Given the fact that cathepsin B is a lysosomal enzyme that is sorted into lysosomes via a mannose-6-phosphate (M6PR) receptor-dependent mechanism, the first suspects were, accordingly, lysosomes. While this remains a possibility, it became less resounding when it was discovered that a very large proportion of ER-synthesized cathepsin B bypasses the M6PR pathway and is sorted into secretory vesicles under physiological conditions [17, 25]. The fact that pharmacological interference with M6PR sorting of cathepsin B [30] or deletion of the M6PR, which induces massive accumulation and co-localization of trypsinogen and cathepsin B into lysosomes [31], does not induce spontaneous trypsinogen activation or pancreatitis failed to lend further support to the assumption that lysosomes represent the initial activation compartment.

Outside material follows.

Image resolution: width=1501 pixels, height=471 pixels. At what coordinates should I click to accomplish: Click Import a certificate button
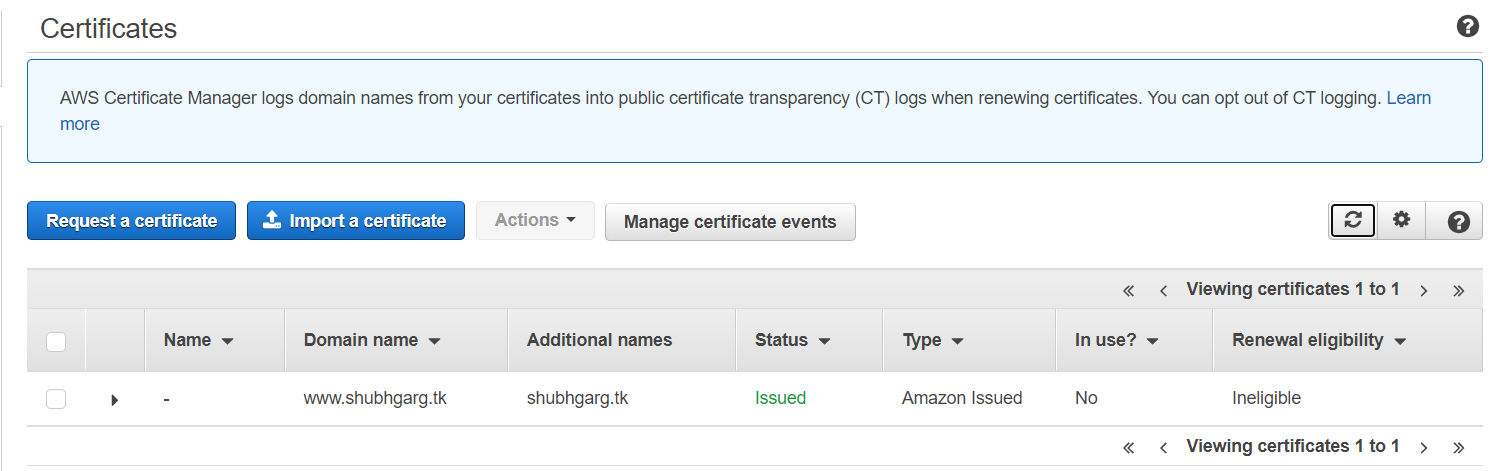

The endosome is an organelle that originates at the cell surface and can thus carry extracellular cargo (including already secreted digestive enzymes) into the cytoplasm, where fusion with other vesicles would lead to co-localization of different protein classes [28, 32]. Elegant functional studies have shown that trypsin activity can, indeed, be detected in pancreatic acinar cell endosomes [19] but often, this co-localization occurred relatively late in the experiment [18], allowing for the possibility that it affects the degradation, rather than the activation of trypsin. Interestingly, endosome-associated trypsin activity was associated with a prominent disturbance in the intracellular fusion of secretory vesicles, termed compound exocytosis, that is distinct from the direct fusion of zymogen granules with the cell surface [20].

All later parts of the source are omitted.